933. That "cold and heat" signifies the state of man when he is being regenerated, which is like this in regard to the reception of faith and charity, and that "cold" signifies no faith and charity, and "heat" charity, is evident from the signification of "cold" and "heat" in the Word, where they are predicated of a man about to be regenerated, or being regenerated, or of the church. The same is also evident from the connection, that is, from what precedes and what follows; for the subject is the church (in the preceding verse that man would not again be able so to destroy himself, in this verse that some church will always come into existence), which is first described as to the way it comes into existence, that is, when the man is being regenerated so as to become a church, and then the quality of the regenerated man is treated of; so that the treatment of the subject covers every state of the man of the church.

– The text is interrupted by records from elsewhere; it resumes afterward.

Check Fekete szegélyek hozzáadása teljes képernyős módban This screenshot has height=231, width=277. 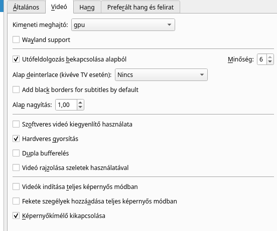[x=16, y=201]
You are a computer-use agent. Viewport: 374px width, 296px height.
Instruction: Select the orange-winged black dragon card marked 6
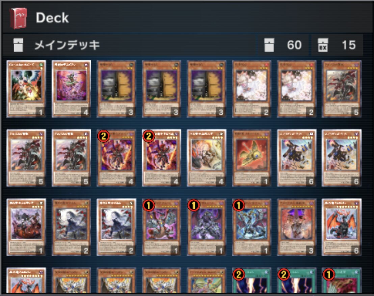point(342,227)
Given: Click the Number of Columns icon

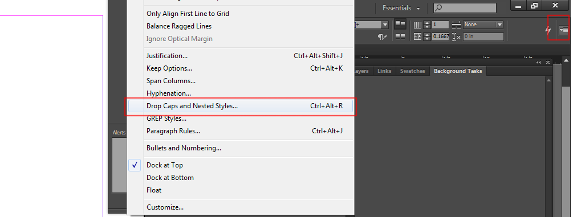Looking at the screenshot, I should tap(418, 25).
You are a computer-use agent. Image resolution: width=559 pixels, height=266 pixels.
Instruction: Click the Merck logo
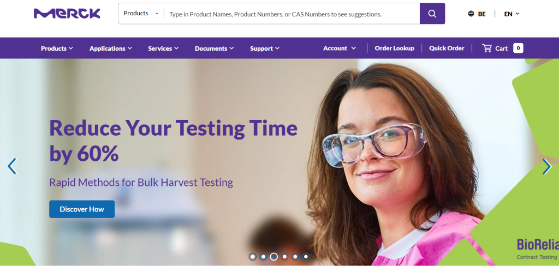(x=67, y=14)
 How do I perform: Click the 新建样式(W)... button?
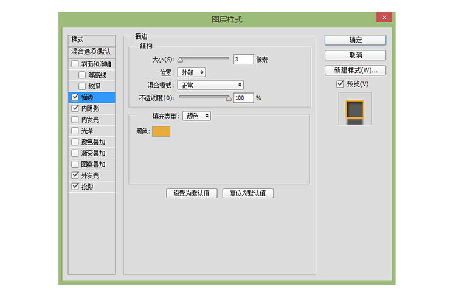tap(355, 71)
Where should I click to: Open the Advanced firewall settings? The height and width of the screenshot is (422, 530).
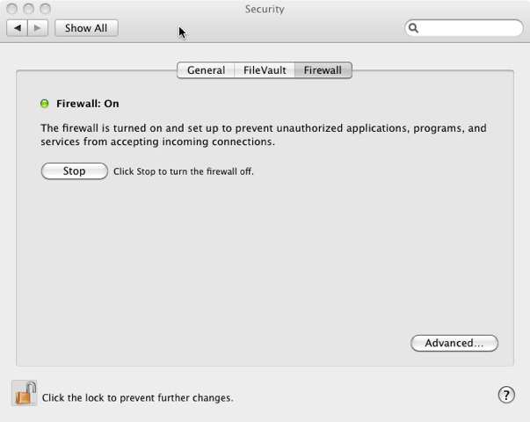tap(454, 343)
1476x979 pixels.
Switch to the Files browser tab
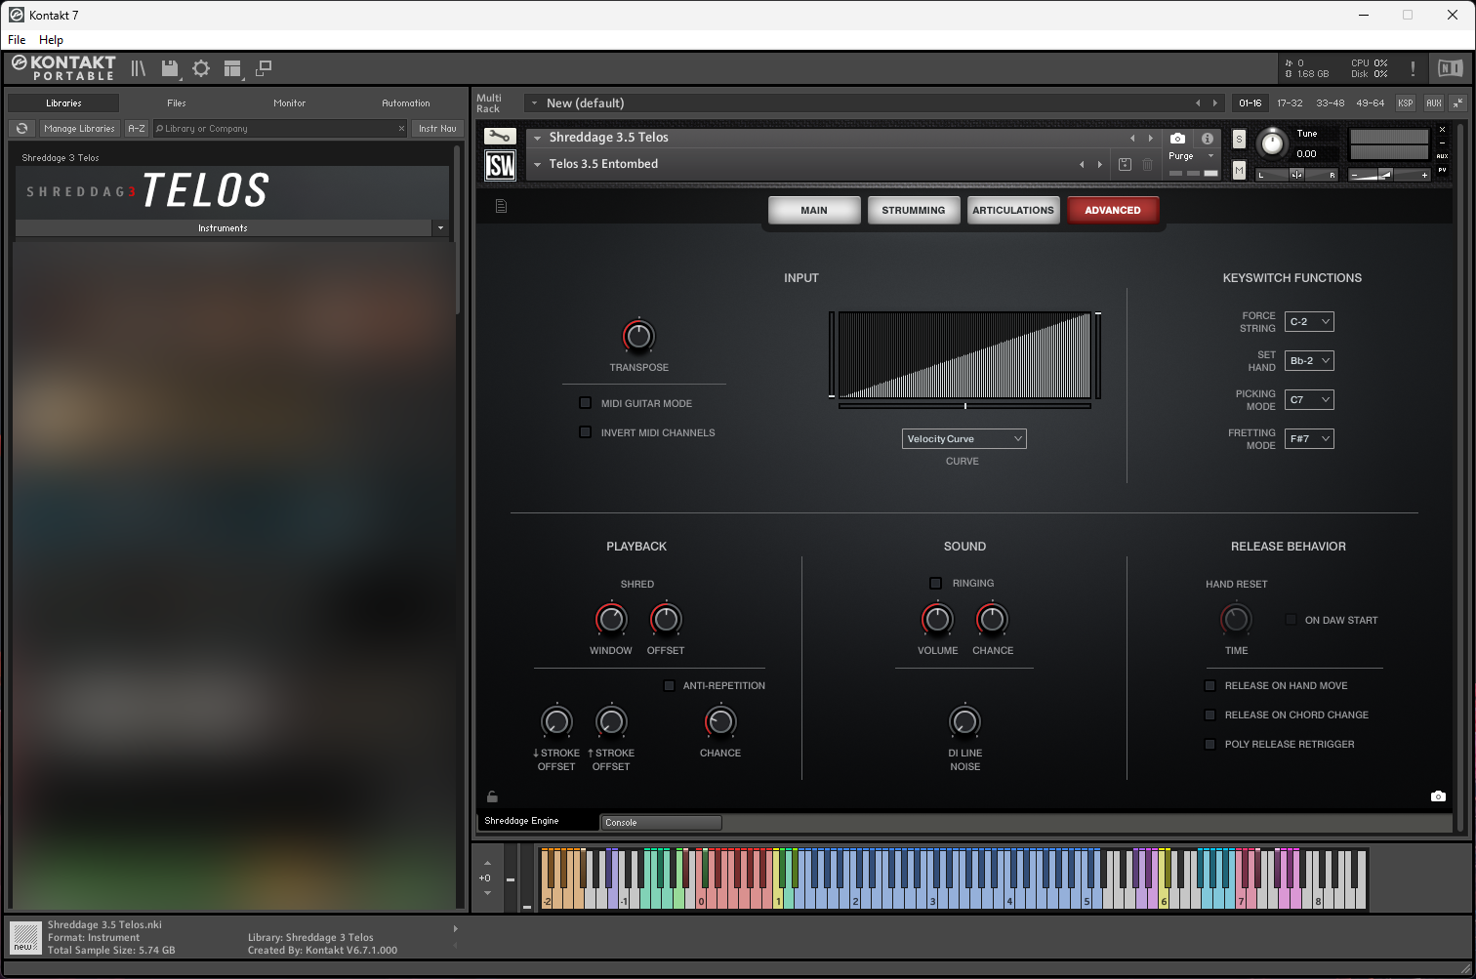176,102
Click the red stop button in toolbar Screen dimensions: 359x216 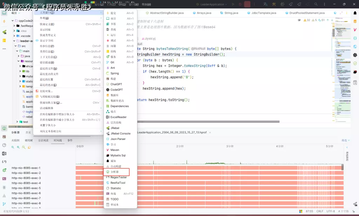247,4
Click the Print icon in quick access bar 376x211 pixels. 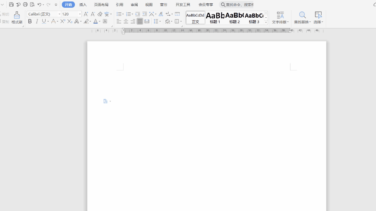(25, 5)
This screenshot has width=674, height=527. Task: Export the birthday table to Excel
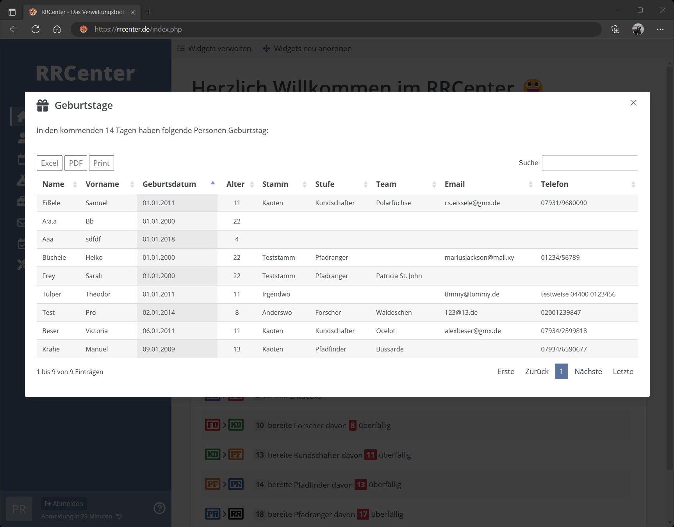coord(50,163)
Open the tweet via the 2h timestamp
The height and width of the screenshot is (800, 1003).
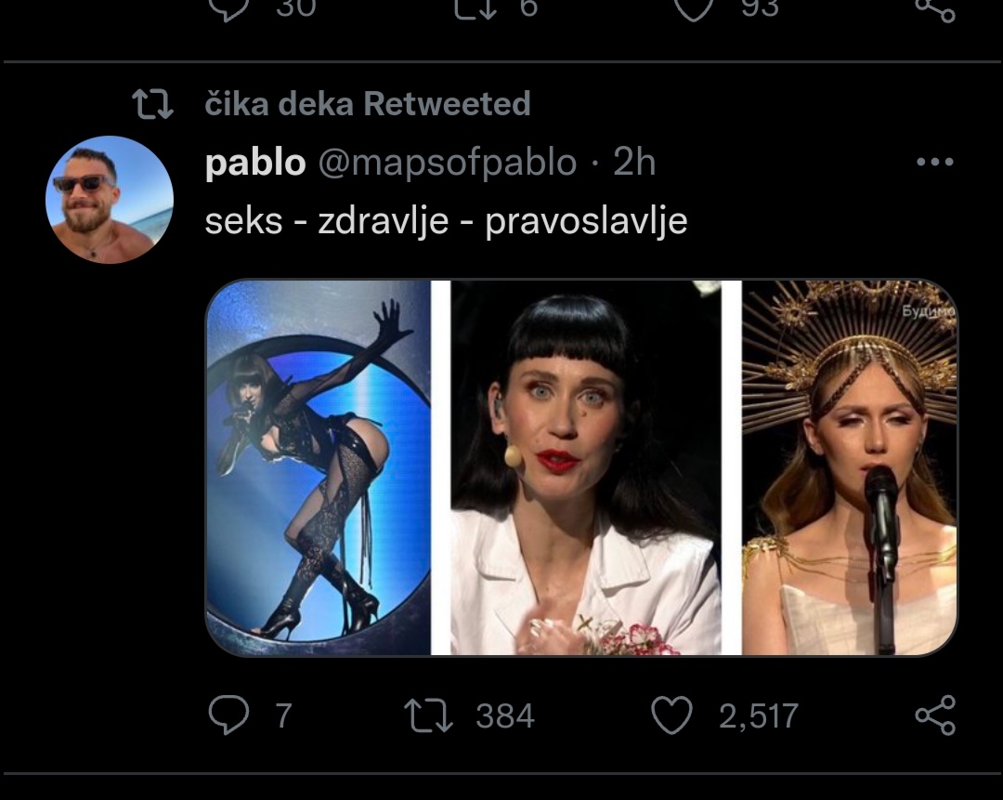pos(634,163)
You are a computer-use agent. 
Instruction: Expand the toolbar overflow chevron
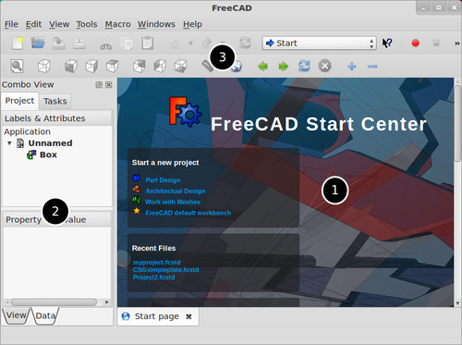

 That his state when regenerated is as described, namely, a state of cold and heat, or of no faith and charity, and again of faith and charity, may not be so evident to anyone except from experience, and indeed from reflection in regard to the experience. And because there are few who are being regenerated, and among those who are being regenerated few if any who reflect, or who are able to reflect on the state of their regeneration, we may say a few words on the subject. When man is being regenerated, he receives life from the Lord; for before this he cannot be said to have lived, the life of the world and of the body not being life, but only that which is heavenly and spiritual. Through regeneration man receives real life from the Lord; and because he had no life before, there is an alternation of no life and of real life, that is, of no faith and charity, and of some faith and charity; no charity and faith being here signified by "cold" and some faith and charity by "heat."

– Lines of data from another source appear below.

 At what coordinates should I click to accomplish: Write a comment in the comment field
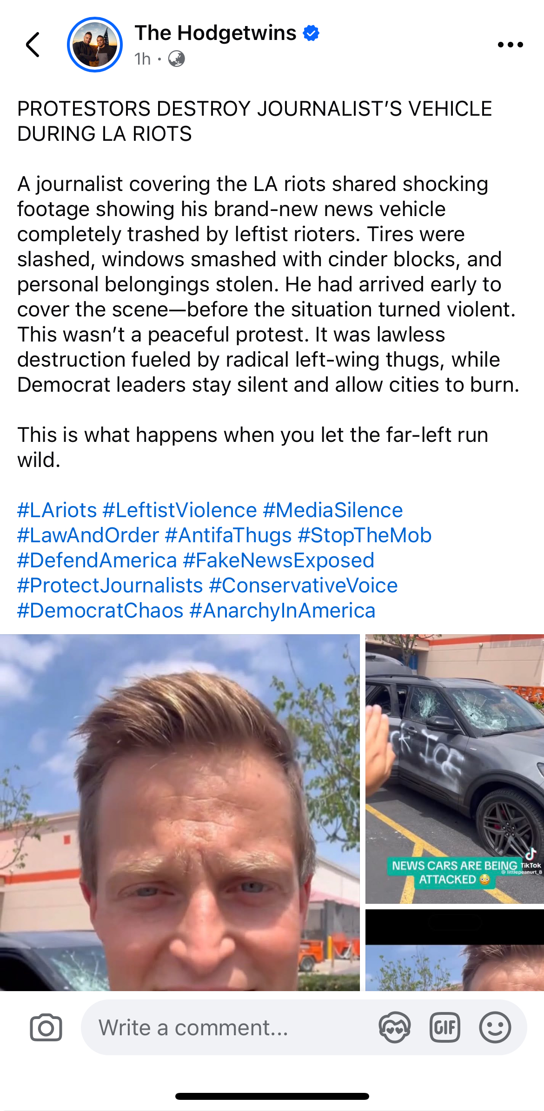[x=228, y=1027]
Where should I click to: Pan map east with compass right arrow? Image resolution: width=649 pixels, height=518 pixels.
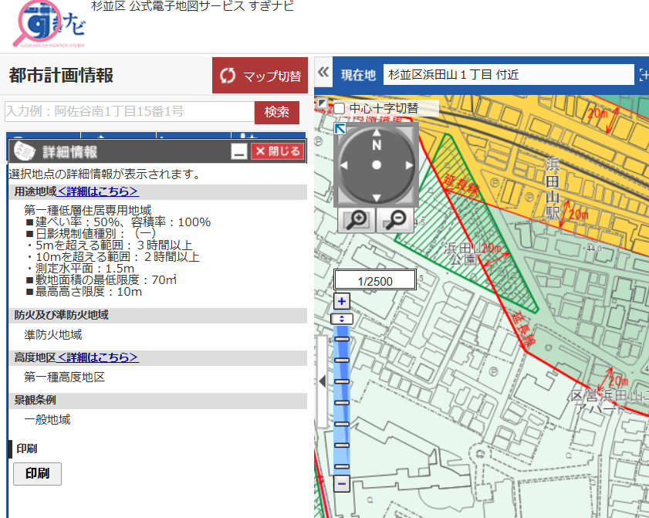coord(407,165)
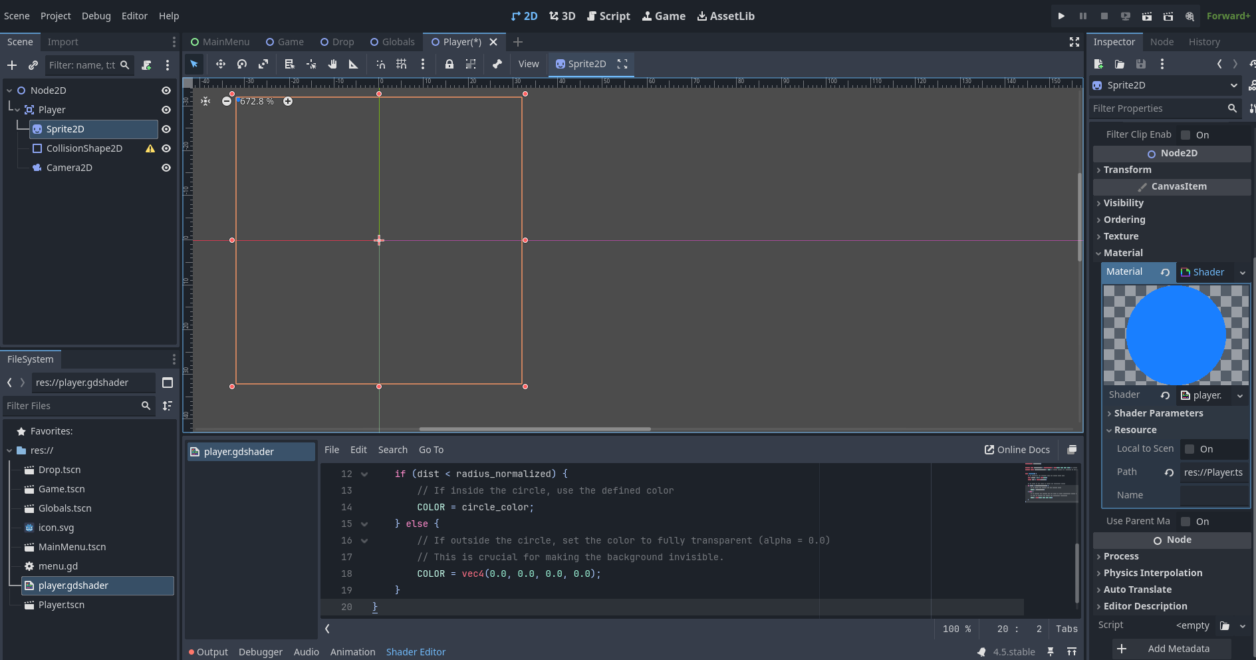The width and height of the screenshot is (1256, 660).
Task: Select the Scale Mode tool icon
Action: point(263,64)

 As regards this subject the case is this: Whenever man is in his corporeal and worldly things, there is then no faith and charity, that is, there is "cold" for then corporeal and worldly things, consequently those which are his own, are at work, and so long as the man is in these, he is absent or remote from faith and charity, so that he does not even think about heavenly and spiritual things. The reason of this is that heavenly and corporeal things can never be together in a man, for man's will has been utterly ruined. But when the things of man's body and will are not at work, but are quiescent, then the Lord works through his internal man, and then he is in faith and charity, which is here called "heat." When he again returns into the body he is again in cold; and when the body, or what is of the body, is quiescent, and as nothing, he is then in heat, and so on in alternation. For such is the condition of man that heavenly and spiritual things cannot be in him along with his corporeal and worldly things, but there are alternations. This is what takes place with everyone who is to be regenerated, and it goes on as long as he is in a state of regeneration; for in no other way is it possible for man to be regenerated, that is, from being dead to be made alive, for the reason, as already said, that his will has been utterly ruined, and is therefore completely separated from the new will, which he receives from the Lord and which is the Lord's and not the man's. Hence now it is evident what is here signified by "cold and heat."
 That such is the case every regenerated man may know from experience, that is to say, that when he is in corporeal and worldly things, he is absent and remote from internal things, so that he not only takes no thought about them, but feels in himself cold at the thought of them; but that when corporeal and worldly things are quiescent, he is in faith and charity. He may also know from experience that these states alternate, and that therefore when corporeal and worldly things begin to be in excess and to want to rule, he comes into straits and temptations, until he is reduced into such a state that the external man becomes compliant to the internal, a compliance it can never render until it is quiescent and as it were nothing. The last posterity of the Most Ancient Church could not be regenerated, because, as before said, with them the things of the understanding and of the will constituted one mind; and therefore the things of their understanding could not be separated from those of their will, so that they might in this manner be by turns in heavenly and spiritual things, and in corporeal and worldly things; but they had continual cold in regard to heavenly things and continual heat in regard to cupidities, so that they could have no alternation.